The 2021 CSBS National Survey of Community Banks (Survey) provides a unique look at how community banks view their relationship with their CSPs. As shown in Chart 1, of the 213 banks that responded to a question about their provider of digital banking support, over half reported relying exclusively on their traditional core service provider (e.g., Jack Henry, FISERVE, or FIS). Over 30% reported they relied on their current core service provider and other providers, which likely includes vendors that provide specialized applications for mobile banking that “bolt on” to the core service provider platform (e.g., Q2). About 16% of those responding to the question reported they rely on their current core service provider but are seeking a fintech relationship, perhaps for a banking-as-a-service partnership. Only four respondents (two percent of those answering the question) reported that a fintech firm was their source of digital banking support and two responded that they use no external provider (presumably in-house only).
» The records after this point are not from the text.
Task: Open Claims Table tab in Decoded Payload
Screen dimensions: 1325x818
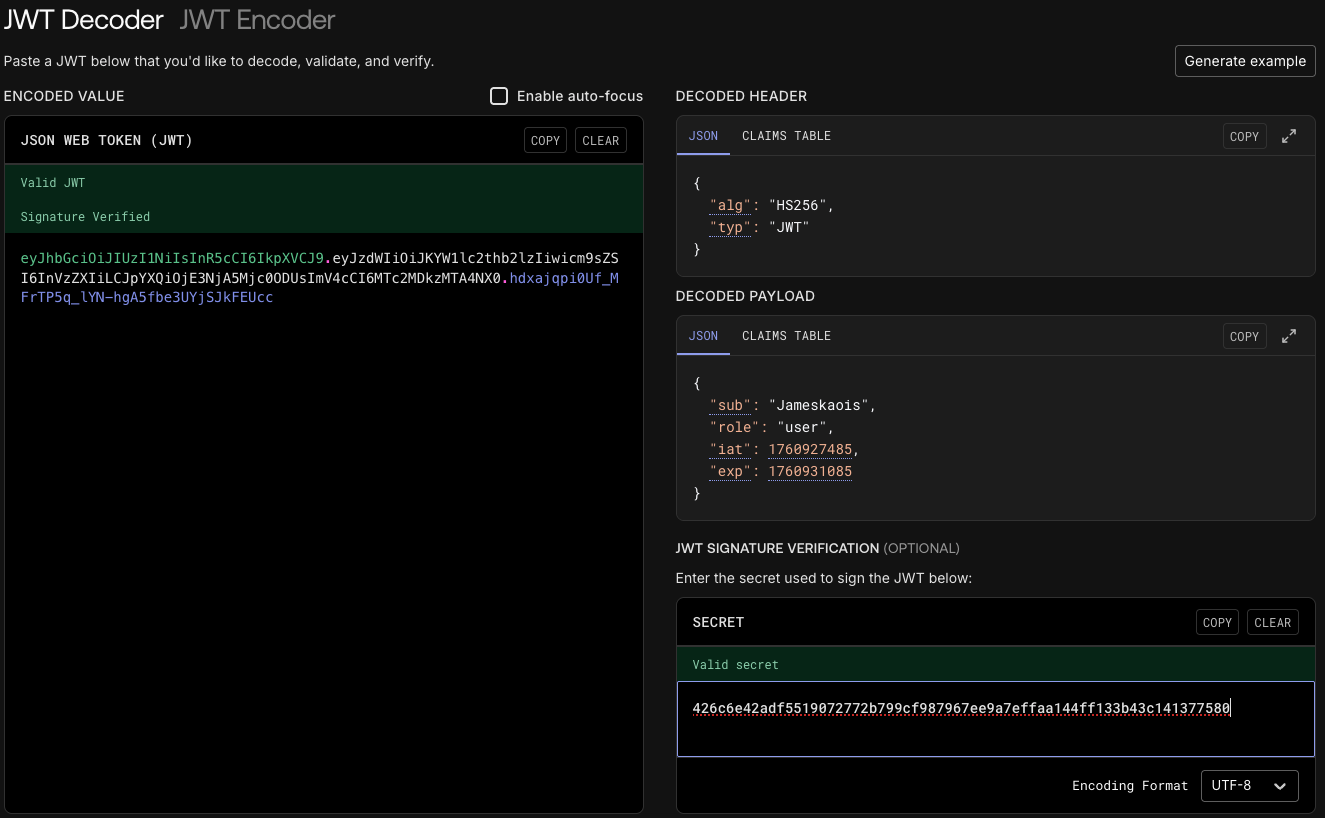Action: (786, 336)
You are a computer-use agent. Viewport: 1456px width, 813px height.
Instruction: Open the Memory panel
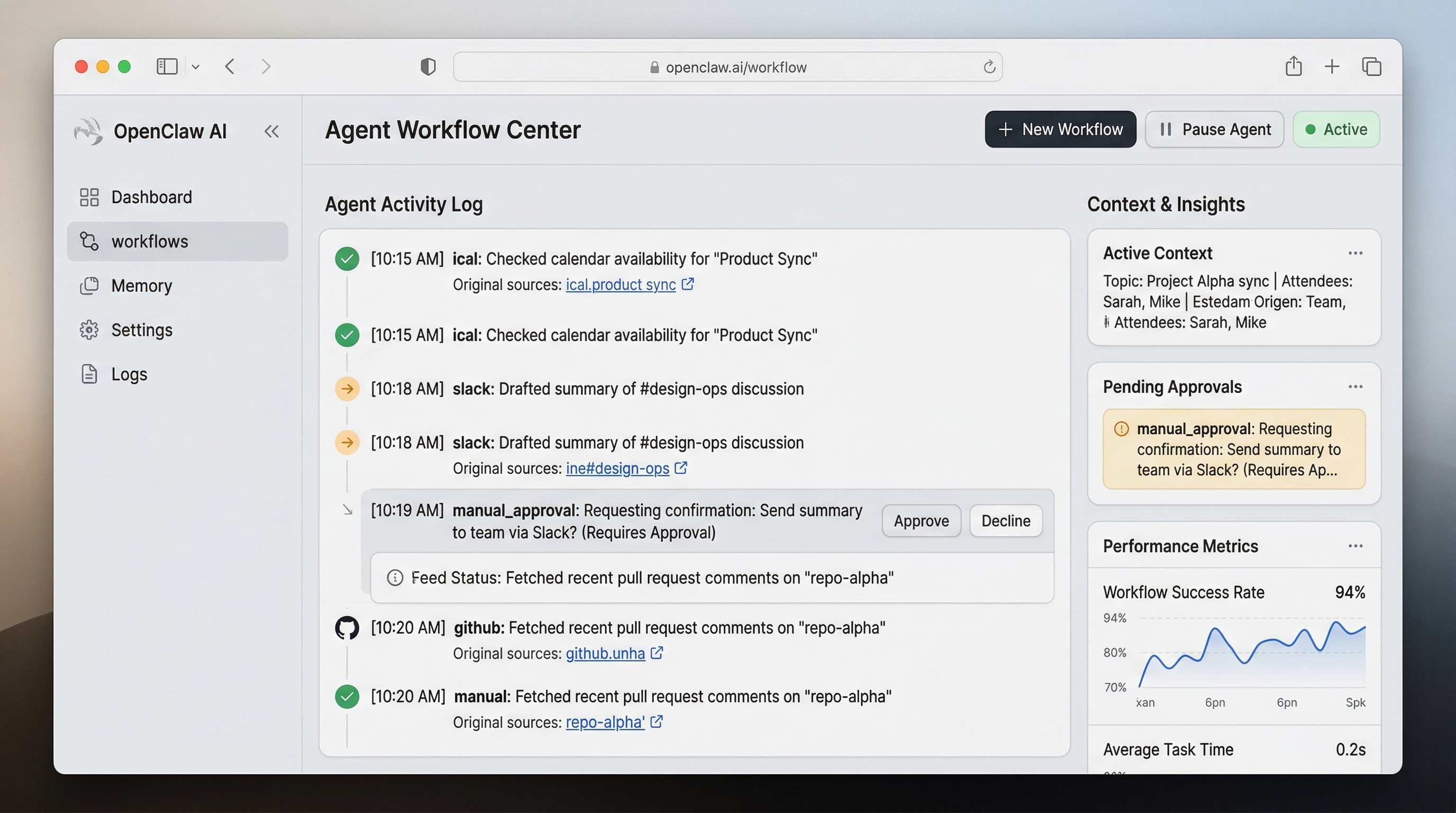[141, 285]
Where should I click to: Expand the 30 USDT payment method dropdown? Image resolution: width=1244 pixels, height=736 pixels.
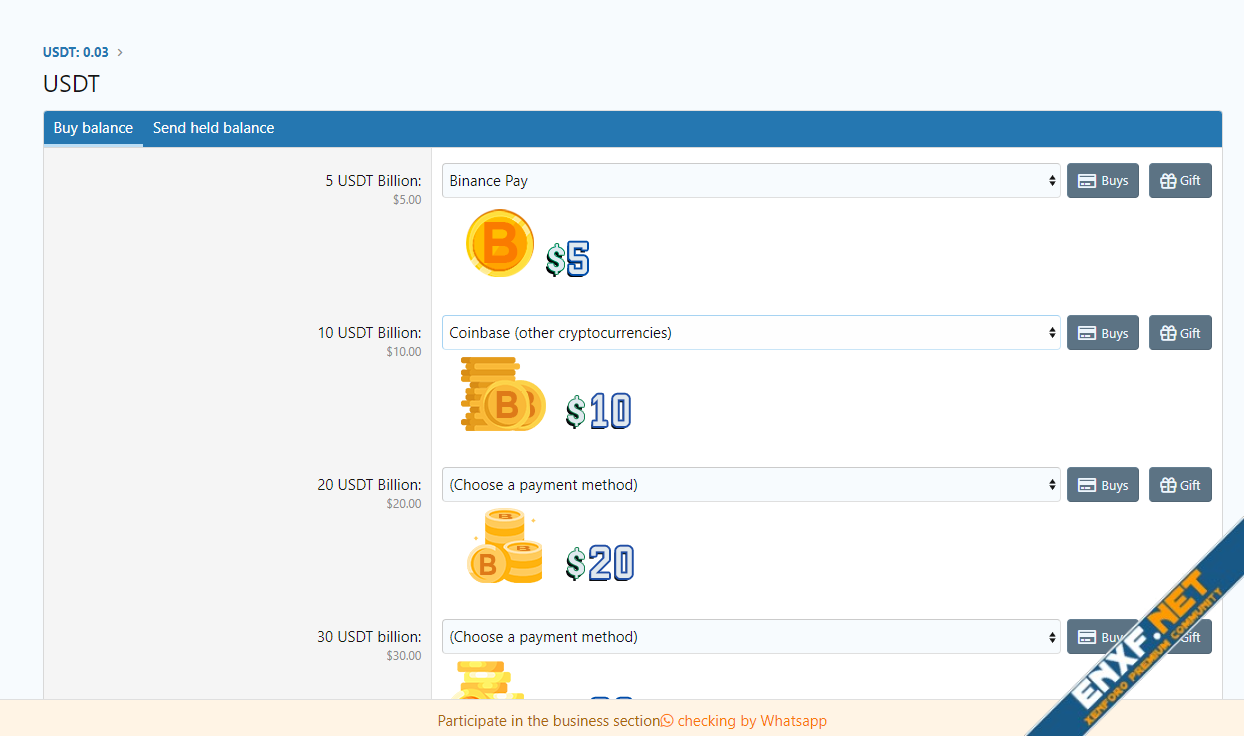750,637
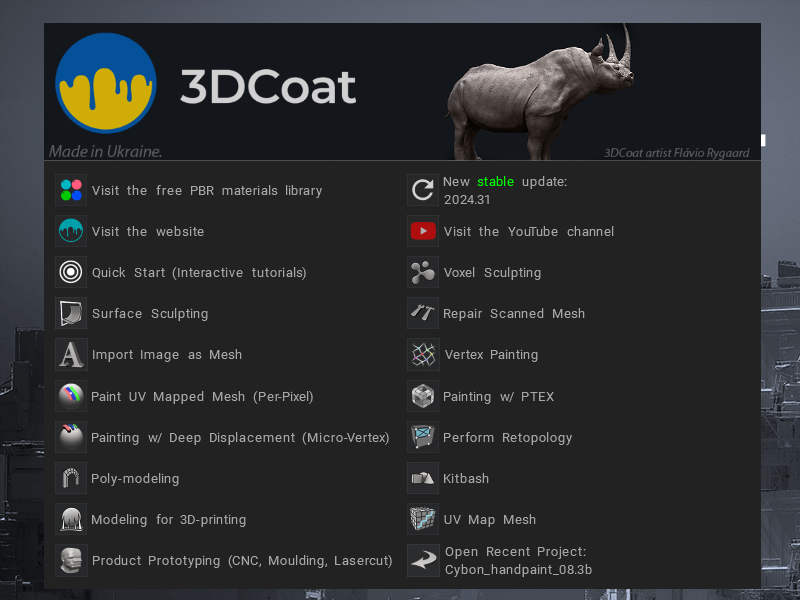The width and height of the screenshot is (800, 600).
Task: Click the Perform Retopology icon
Action: (x=423, y=437)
A more detailed perspective of the tech ecosystem comes from questions about service satisfaction with both outside and in-house core processing. The dimensions of satisfaction include cost, speed of innovation, tech sophistication, ability to roll out new products, customer service, compatibility with other vendors and contract flexibility. Unlike the question about provision of digital banking services, most of the survey respondents answered these questions. Using the responses to both sets of questions (outside versus in-house), Chart 2 shows that approximately 82% rely primarily on an external core processor only, 12% rely on in-house core processing only, and 5% use both.
For banks relying on external core service providers only, Chart 3 shows net satisfaction (defined here by subtracting the percentage of responses for “very satisfied and “satisfied” from the percentage that are “dissatisfied” and “very dissatisfied”) for each of the nine service dimensions included in the Survey. External core service providers were ranked highest for risk management (81%), security (73%), and tech sophistication (41%) and lowest for contract flexibility (-21%), cost (-8%) and innovation speed (5%).
No strong association was found with tech usage (see our earlier blog for a definition of tech usage) and net satisfaction with external core service providers. Interestingly, satisfaction with innovation speed is higher for smaller community banks under $150 million in assets (52% versus 43% overall), while larger banks over $725 million in assets are more dissatisfied (50% versus 38% overall). These institutions may be facing more competition from banks that are more tech-enabled in their product offerings.
Net satisfaction for internal core service providers differs in some notable ways, as shown in Chart 4. Although it is a much smaller sample of banks, across all dimensions, net satisfaction is lower for internal processing versus external core service providers, including cost and contract flexibility. Internal core service providers were ranked highest for security (66%), risk management (58%), and tech sophistication (19%) and lowest for cost (-17%), contract flexibility (-15%), and innovation speed (-11%).
Using the 2021 Survey, we are able to take an initial look at community bankers’ use of core service providers and satisfaction with their services. Over half of the respondents rely exclusively on their core service providers, while almost one-third have a partnership with another vendor in addition to their primary core service provider. For both external and in-house core service providers, community bankers were most satisfied with security, risk management, and tech sophistication and least satisfied with innovation speed, cost, and contract flexibility.
For many community banks, the ability to stay competitive requires both a responsive core service provider and the ability to improve efficiency and provide more revenue streams. To achieve these gains from efficiency or enhanced revenue streams, banks need to be able to scale their technology investment. One way to quickly achieve platform scale is through mergers and acquisitions, the subject of our next blog.